**WHAT YOU NEED TO DO:**
Provide only the number of lines in the following data that contain "agent".

Stored data
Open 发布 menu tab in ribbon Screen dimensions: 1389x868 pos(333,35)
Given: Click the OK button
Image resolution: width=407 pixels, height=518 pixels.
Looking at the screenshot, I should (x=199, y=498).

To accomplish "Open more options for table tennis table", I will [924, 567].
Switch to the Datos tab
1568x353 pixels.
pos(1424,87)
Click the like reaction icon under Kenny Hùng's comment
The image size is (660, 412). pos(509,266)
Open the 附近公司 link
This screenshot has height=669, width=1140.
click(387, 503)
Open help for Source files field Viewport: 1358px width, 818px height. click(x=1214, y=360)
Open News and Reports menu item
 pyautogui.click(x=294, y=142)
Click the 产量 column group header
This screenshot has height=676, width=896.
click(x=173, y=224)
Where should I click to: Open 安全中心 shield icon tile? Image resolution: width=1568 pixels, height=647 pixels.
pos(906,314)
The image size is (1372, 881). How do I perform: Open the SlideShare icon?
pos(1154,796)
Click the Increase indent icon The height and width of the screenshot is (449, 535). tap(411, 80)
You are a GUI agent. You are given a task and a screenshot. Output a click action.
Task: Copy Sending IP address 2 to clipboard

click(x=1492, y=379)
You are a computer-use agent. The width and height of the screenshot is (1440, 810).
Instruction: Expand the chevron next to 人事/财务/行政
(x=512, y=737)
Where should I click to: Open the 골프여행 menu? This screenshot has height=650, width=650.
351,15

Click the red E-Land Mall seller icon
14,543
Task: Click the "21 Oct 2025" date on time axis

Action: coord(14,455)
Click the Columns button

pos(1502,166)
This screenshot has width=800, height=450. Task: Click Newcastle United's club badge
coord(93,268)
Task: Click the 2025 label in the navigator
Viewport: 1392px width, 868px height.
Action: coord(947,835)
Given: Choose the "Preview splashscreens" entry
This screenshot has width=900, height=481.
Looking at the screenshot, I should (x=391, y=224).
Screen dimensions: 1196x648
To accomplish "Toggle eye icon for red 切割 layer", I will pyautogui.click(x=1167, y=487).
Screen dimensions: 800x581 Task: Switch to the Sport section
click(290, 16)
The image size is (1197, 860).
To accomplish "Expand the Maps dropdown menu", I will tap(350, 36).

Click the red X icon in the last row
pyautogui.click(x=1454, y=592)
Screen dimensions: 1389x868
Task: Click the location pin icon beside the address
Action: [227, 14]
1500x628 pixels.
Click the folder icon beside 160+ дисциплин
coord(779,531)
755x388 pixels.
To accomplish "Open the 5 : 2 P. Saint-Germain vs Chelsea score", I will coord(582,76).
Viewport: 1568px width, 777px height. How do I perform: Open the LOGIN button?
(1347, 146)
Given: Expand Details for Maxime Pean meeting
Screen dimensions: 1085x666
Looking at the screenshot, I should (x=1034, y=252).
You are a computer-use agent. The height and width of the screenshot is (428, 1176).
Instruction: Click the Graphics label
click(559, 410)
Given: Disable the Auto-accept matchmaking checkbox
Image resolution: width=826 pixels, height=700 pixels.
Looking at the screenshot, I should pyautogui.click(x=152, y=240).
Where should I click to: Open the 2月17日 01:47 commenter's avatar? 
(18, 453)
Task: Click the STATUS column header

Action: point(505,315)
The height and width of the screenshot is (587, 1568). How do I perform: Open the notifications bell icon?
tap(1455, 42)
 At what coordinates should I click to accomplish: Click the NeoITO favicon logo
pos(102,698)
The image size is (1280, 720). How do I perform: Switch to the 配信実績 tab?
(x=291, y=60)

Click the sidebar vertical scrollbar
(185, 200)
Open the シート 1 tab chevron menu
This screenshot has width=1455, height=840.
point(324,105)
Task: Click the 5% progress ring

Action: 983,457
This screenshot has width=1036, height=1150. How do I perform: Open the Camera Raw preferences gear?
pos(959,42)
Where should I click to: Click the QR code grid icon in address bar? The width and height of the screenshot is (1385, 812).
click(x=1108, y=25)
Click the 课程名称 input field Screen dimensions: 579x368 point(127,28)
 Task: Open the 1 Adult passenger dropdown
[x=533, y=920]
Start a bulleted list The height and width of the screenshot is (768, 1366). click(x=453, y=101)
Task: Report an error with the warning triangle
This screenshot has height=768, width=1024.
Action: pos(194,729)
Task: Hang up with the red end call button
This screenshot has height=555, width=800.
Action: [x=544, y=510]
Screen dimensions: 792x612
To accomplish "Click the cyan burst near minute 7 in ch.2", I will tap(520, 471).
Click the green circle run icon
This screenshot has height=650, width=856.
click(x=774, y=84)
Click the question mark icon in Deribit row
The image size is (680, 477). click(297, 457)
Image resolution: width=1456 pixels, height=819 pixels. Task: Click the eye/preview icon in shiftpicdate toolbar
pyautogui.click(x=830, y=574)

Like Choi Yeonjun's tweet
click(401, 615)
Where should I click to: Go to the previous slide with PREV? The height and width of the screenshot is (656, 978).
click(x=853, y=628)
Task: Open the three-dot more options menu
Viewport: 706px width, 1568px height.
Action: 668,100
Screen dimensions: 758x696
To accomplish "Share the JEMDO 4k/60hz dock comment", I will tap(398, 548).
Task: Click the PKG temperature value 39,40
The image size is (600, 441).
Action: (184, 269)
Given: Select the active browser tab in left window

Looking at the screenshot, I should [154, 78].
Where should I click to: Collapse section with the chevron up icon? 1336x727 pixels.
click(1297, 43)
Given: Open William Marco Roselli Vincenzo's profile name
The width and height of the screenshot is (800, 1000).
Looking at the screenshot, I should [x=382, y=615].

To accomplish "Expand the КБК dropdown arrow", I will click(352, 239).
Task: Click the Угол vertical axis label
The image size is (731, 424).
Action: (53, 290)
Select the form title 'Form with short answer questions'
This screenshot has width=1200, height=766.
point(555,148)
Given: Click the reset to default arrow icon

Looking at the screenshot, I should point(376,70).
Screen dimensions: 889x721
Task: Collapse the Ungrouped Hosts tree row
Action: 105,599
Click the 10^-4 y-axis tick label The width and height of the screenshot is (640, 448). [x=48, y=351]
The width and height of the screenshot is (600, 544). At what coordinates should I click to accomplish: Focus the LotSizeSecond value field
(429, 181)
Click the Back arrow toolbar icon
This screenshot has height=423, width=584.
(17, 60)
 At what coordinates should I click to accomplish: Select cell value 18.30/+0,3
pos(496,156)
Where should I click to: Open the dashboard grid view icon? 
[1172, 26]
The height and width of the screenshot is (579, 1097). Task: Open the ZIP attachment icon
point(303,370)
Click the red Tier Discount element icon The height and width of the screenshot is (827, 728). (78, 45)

**RESULT OF THE EXERCISE:**
3